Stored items
——————

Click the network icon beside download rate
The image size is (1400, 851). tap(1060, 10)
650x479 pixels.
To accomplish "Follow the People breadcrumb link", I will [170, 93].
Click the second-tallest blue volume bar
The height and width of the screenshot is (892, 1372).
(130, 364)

——————

### Instructions to follow
Report each line of the material that contains the word "Click". Letter case matters.

### Answer for the task
Click the network icon beside download rate
Click the second-tallest blue volume bar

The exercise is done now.